__Task prompt__: Transcribe, exactly and in full, every line from the one including "Task: Click the DOWNLOAD JS button" to the end of the listing.

__Data listing__:
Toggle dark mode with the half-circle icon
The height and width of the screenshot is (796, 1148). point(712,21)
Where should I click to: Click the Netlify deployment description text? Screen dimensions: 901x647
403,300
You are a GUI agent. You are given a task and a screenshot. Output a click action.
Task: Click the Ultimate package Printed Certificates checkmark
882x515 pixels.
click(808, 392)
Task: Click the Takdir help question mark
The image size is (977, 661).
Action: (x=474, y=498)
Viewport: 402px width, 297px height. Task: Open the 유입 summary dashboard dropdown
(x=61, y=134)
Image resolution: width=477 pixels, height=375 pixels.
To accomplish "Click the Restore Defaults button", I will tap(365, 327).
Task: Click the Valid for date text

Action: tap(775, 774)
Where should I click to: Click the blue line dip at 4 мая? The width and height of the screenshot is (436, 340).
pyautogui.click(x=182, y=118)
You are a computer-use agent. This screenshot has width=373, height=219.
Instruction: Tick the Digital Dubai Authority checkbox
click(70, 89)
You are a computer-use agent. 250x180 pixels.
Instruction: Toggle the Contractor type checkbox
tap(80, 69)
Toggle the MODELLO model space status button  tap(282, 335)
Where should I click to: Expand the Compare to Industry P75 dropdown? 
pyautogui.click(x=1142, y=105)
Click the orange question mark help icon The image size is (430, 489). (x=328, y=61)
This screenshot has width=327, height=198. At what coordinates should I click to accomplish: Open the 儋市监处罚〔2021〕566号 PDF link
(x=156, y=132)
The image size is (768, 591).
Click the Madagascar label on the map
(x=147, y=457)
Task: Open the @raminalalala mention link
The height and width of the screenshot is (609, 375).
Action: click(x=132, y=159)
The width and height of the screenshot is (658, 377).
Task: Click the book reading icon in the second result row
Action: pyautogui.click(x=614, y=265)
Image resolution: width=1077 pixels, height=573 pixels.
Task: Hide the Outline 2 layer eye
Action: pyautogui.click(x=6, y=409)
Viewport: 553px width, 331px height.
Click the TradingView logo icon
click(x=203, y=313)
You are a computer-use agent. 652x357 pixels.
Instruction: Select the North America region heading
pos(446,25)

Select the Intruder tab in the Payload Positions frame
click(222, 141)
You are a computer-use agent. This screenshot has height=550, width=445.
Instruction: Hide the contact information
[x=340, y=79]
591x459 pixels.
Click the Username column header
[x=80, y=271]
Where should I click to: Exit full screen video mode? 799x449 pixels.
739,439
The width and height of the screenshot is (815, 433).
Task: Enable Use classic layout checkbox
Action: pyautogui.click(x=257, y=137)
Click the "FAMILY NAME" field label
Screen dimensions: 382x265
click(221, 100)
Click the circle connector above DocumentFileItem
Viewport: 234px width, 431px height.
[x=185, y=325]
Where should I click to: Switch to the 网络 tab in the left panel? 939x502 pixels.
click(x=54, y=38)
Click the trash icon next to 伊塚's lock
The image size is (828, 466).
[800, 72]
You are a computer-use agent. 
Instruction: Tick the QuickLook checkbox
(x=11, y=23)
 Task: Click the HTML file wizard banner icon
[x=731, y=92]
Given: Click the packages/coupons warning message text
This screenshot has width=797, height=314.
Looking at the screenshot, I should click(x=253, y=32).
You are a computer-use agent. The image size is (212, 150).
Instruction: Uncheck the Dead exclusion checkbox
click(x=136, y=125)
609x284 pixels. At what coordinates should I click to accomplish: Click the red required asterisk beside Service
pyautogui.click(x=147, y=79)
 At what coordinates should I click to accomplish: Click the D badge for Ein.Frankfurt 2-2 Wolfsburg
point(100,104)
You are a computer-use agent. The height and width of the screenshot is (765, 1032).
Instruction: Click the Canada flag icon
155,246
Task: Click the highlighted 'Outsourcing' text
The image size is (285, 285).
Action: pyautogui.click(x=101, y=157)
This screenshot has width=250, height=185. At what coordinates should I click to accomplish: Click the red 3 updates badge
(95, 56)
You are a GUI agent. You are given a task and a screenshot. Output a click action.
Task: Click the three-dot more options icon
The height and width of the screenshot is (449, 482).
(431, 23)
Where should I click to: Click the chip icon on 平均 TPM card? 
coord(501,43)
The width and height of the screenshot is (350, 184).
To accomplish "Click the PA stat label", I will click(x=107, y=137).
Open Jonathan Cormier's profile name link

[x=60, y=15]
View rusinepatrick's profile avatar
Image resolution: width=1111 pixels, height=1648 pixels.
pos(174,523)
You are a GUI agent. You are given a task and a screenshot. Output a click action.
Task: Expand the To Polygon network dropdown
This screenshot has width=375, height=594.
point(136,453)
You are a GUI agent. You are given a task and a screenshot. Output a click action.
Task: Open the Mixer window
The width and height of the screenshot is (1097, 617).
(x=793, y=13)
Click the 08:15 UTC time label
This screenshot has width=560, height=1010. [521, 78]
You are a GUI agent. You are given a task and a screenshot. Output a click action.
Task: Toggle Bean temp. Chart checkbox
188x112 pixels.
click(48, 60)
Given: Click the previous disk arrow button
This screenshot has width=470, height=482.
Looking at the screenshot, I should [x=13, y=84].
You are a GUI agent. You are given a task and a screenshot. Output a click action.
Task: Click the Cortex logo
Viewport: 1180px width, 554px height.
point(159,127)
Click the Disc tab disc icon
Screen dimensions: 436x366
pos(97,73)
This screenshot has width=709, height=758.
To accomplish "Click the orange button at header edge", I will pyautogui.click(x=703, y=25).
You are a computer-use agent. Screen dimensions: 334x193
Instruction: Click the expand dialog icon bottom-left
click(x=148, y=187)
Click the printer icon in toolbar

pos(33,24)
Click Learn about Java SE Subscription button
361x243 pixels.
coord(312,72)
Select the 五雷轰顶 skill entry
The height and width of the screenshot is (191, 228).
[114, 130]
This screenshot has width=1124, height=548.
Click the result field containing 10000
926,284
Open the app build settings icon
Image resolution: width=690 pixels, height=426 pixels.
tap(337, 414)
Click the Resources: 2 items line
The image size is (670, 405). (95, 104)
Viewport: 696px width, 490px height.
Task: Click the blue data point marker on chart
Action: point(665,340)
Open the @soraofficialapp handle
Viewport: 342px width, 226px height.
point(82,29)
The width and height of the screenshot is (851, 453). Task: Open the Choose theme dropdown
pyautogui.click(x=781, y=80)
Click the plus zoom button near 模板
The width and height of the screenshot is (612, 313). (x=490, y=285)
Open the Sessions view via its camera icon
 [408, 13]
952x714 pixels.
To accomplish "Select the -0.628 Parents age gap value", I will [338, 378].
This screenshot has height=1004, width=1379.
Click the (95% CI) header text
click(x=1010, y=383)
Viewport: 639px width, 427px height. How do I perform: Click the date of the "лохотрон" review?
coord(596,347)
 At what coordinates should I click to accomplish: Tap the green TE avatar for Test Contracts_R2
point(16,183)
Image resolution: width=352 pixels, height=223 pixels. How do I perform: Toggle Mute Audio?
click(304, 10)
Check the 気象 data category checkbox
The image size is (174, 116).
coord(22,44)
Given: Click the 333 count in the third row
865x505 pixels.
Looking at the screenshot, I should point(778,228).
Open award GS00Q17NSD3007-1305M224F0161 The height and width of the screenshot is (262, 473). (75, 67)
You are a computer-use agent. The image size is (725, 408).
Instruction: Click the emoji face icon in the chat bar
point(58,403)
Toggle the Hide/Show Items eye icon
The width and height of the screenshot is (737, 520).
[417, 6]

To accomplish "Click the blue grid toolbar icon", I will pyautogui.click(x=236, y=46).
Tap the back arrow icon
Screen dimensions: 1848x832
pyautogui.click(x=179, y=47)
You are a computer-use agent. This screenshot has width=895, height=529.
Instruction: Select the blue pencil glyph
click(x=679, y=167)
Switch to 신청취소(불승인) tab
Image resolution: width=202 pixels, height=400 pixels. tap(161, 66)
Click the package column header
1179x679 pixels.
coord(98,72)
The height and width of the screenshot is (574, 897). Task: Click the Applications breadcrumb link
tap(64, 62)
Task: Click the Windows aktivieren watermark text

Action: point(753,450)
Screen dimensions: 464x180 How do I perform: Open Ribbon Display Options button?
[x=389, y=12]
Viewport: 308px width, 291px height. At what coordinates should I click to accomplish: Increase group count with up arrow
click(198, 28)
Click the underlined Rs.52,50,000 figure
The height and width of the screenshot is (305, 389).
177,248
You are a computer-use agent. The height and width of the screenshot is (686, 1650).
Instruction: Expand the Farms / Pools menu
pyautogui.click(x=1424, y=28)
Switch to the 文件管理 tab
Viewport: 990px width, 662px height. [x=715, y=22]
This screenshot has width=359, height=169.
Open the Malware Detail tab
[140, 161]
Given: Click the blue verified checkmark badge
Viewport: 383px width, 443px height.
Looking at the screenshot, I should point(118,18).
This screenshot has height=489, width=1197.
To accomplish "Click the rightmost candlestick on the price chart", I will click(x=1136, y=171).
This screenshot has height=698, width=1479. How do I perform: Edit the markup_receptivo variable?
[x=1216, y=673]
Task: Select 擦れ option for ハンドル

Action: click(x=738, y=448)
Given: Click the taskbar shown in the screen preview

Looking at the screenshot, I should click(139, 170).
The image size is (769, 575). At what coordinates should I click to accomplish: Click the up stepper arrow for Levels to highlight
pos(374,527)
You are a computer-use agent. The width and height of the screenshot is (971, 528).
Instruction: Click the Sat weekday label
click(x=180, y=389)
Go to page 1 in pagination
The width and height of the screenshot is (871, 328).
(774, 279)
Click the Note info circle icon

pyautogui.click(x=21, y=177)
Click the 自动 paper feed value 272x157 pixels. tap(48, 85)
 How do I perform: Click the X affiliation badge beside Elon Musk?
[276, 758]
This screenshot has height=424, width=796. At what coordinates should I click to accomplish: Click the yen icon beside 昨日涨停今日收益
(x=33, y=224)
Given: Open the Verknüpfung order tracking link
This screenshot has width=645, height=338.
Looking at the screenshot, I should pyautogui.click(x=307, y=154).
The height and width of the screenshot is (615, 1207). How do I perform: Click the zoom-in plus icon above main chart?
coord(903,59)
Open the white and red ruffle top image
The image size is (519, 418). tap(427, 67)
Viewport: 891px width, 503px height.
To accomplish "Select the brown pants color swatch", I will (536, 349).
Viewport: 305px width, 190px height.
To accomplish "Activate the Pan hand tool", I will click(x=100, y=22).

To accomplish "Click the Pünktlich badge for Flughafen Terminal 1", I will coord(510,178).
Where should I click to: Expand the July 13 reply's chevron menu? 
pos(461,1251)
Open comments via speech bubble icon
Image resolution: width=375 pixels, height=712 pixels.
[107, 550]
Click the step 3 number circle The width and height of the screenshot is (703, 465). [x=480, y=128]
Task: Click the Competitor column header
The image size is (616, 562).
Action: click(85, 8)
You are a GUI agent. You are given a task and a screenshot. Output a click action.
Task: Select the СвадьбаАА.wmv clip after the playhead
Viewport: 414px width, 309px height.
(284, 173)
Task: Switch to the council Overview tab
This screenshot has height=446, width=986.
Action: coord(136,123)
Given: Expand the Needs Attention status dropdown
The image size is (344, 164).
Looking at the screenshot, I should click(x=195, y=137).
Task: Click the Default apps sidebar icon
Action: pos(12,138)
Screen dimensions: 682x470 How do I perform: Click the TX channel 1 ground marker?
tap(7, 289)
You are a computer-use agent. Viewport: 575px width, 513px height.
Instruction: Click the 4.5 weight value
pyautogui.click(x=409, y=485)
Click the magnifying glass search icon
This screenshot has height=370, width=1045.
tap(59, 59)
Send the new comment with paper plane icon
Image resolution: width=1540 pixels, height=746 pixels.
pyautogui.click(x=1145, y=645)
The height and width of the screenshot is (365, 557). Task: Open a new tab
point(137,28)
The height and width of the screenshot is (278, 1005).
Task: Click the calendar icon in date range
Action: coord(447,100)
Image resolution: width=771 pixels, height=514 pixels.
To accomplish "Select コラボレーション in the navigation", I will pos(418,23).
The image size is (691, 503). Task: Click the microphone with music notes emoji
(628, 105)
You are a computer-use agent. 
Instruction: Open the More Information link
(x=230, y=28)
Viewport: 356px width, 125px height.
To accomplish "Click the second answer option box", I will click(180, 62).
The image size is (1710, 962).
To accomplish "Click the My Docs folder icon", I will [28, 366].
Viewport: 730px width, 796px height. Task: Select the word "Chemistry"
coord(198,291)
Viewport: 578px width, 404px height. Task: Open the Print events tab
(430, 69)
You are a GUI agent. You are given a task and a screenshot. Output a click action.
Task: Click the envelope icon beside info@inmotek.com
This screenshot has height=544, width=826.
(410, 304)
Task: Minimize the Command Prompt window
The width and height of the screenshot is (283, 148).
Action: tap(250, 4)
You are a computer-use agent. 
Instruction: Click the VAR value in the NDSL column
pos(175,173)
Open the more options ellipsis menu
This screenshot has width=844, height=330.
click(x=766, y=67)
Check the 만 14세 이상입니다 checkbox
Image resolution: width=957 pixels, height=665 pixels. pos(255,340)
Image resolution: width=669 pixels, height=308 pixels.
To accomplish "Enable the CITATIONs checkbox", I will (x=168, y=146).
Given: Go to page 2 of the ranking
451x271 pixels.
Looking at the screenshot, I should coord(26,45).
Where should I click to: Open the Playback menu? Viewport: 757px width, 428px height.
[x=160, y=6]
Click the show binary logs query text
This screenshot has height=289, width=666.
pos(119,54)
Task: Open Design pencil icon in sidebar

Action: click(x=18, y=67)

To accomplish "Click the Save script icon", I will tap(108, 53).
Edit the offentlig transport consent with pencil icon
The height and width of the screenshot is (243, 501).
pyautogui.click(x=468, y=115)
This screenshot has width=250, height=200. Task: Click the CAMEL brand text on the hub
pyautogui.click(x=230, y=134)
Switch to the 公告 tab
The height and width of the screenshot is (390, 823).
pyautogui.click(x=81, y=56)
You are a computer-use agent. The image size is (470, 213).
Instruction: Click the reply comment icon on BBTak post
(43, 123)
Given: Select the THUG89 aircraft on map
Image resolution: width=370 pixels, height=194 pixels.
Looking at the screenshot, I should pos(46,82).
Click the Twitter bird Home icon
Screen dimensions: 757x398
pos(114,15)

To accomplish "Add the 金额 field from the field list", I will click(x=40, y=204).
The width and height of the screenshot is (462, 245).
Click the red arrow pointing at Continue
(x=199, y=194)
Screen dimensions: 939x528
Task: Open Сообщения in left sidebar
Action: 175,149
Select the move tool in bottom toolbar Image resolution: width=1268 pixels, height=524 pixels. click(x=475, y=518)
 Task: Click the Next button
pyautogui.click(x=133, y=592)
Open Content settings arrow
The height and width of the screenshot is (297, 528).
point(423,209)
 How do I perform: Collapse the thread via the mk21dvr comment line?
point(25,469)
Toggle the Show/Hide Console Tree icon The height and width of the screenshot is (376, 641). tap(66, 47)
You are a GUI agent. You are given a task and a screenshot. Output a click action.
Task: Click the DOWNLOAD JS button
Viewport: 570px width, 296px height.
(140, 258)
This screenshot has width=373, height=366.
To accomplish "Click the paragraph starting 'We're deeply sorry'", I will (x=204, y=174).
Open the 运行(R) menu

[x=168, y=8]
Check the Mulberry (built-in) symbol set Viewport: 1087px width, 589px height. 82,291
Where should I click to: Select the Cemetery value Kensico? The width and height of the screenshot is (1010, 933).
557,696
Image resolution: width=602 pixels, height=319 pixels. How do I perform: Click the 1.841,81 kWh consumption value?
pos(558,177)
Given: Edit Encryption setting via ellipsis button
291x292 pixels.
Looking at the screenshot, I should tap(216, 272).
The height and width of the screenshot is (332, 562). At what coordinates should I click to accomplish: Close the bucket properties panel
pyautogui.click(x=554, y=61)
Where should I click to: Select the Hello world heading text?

__Answer to this exercise__:
Task: Click the DOWNLOAD JS button
Viewport: 570px width, 296px height.
(140, 258)
This screenshot has width=373, height=366.
To accomplish "Click the paragraph starting 'We're deeply sorry'", I will (x=204, y=174).
Open the 运行(R) menu

[x=168, y=8]
Check the Mulberry (built-in) symbol set Viewport: 1087px width, 589px height. 82,291
Where should I click to: Select the Cemetery value Kensico? The width and height of the screenshot is (1010, 933).
557,696
Image resolution: width=602 pixels, height=319 pixels. How do I perform: Click the 1.841,81 kWh consumption value?
pos(558,177)
Given: Edit Encryption setting via ellipsis button
291x292 pixels.
Looking at the screenshot, I should tap(216, 272).
The height and width of the screenshot is (332, 562). At what coordinates should I click to accomplish: Close the bucket properties panel
pyautogui.click(x=554, y=61)
Where should I click to: Select the Hello world heading text?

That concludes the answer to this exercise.